REPUBLIKA.CO.ID, JAKARTA -- Pengamat politik Lingkar Madani Indonesia, Ray Rangkuti mengkritik sistem rekruitmen peserta konvensi capres Demokrat. Menurutnya, mekanisme rekruitmen peserta konvensi merugikan calon non-Demokrat.
"Cara Demokrat tidak elegan," kata Ray ketika dihubungi ROL, Selasa (20/8).
Ray menyayangkan aturan konvensi yang mengharuskan peserta dari partai selain Demokrat nonaktif. Mnurutnya, jika mekanisme ini ingin diberlakukan, mestinya Demokrat tidak menerapkan sistem undangan mengikuti konvensi kepada kader partai lain.
"Konvensi ini bermasalah karena mereka melakukan pengundangan. Tetapi disaat yang sama meminta nonaktif," ujarnya.
Ray menyatakan, jika Demokrat ingin kader partai lain yang mengikuti konvensi nonaktif, semestinya mekanisme perekrutan dilakukan melalui sistem pendaftaran bukan undangan. Dengan begitu, aturan yang diberlakukan Demokrat bersifat optional (pilihan). "Kalau mengundang mestinya tidak merugikan orang yang diundang," ujarnya.
Aturan yang diberlakukan Demokrat pada akhirnya akan merugikan partai yang kadernya ikut konvensi. Terpaksa situasi internal akan bergejolak karena ditinggalkan tokoh partai. "Demokrat ingin memecah partai yang kadernya ikut konvensi," kata Ray.

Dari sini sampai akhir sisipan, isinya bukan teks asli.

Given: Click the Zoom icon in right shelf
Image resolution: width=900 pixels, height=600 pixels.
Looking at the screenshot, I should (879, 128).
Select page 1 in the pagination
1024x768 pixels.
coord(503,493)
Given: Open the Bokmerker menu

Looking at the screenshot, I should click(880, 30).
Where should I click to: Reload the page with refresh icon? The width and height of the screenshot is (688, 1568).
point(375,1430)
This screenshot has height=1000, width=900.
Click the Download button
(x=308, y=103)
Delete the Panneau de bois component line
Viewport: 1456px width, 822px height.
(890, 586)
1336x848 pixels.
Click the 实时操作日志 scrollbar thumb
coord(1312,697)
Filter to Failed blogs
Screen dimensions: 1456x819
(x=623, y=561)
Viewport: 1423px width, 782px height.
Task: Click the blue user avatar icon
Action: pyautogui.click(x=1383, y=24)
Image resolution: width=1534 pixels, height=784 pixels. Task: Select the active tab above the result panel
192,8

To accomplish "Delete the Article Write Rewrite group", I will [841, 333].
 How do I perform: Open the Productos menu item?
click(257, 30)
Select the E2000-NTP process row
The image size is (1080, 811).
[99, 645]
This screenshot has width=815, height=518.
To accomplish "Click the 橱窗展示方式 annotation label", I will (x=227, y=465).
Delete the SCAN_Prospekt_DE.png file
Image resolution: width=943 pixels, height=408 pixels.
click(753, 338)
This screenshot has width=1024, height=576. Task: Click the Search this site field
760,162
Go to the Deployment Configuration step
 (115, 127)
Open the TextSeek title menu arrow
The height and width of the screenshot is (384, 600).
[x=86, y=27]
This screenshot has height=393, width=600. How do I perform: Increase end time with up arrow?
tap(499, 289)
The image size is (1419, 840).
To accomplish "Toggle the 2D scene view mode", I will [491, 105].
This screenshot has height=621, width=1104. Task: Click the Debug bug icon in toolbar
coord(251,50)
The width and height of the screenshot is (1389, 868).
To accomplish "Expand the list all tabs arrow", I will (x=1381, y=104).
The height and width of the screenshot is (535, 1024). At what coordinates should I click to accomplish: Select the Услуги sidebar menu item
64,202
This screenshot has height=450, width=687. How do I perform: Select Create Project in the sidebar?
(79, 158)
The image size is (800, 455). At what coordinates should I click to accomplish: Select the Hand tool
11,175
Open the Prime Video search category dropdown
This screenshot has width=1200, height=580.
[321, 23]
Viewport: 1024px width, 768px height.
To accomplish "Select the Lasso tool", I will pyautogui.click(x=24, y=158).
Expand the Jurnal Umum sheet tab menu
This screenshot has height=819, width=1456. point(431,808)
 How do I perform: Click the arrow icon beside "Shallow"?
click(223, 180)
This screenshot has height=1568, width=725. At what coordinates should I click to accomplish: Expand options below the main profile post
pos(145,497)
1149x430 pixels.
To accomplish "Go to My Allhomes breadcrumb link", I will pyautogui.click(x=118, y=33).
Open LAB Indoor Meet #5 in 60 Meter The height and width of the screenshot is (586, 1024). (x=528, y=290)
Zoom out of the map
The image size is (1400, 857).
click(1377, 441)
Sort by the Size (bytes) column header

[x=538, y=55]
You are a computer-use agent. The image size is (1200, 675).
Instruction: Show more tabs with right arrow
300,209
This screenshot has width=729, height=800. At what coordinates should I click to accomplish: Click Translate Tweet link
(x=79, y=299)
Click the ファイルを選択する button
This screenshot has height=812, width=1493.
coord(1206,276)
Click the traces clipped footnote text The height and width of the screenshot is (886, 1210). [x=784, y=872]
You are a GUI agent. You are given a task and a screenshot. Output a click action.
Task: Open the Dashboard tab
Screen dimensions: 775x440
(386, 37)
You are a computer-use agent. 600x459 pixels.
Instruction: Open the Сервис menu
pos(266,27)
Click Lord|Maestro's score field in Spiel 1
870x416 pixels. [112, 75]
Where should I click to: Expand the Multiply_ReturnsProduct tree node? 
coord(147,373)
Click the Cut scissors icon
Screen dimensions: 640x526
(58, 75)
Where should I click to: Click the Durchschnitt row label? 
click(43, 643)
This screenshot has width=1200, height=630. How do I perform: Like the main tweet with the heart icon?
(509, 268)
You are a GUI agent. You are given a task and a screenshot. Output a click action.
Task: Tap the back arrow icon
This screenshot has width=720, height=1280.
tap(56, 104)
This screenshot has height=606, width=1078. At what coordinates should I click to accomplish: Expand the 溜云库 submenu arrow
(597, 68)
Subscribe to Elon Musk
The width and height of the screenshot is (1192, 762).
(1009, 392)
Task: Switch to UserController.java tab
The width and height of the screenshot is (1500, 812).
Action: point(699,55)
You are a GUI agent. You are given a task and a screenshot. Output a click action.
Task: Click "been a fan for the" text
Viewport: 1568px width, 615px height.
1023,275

Di sisi lain, kata Ray, Demokrat justru mendapat keuntungan. Citra mereka di mata publik akan naik karena konvensi diiukuti tokoh-tokoh lintas partai. "Kesan yang ditangkap partai ini terbuka," ujarnya.
Para kader partai non-Demokrat yang ingin mengikuti konvensi capres Demokrat sebaiknya berpikir ulang. Sebab, dengan aturan konvensi yang tidak jelas semacam ini, mereka bisa menjadi korban strategi pencitraan Demokrat.
"Jangan-jangan mereka malah dipermalukan. Misalnya ada tokoh dapat suara survey cuma dua persen, itu kan seolah-olah dia bukan tokoh nasional," katanya.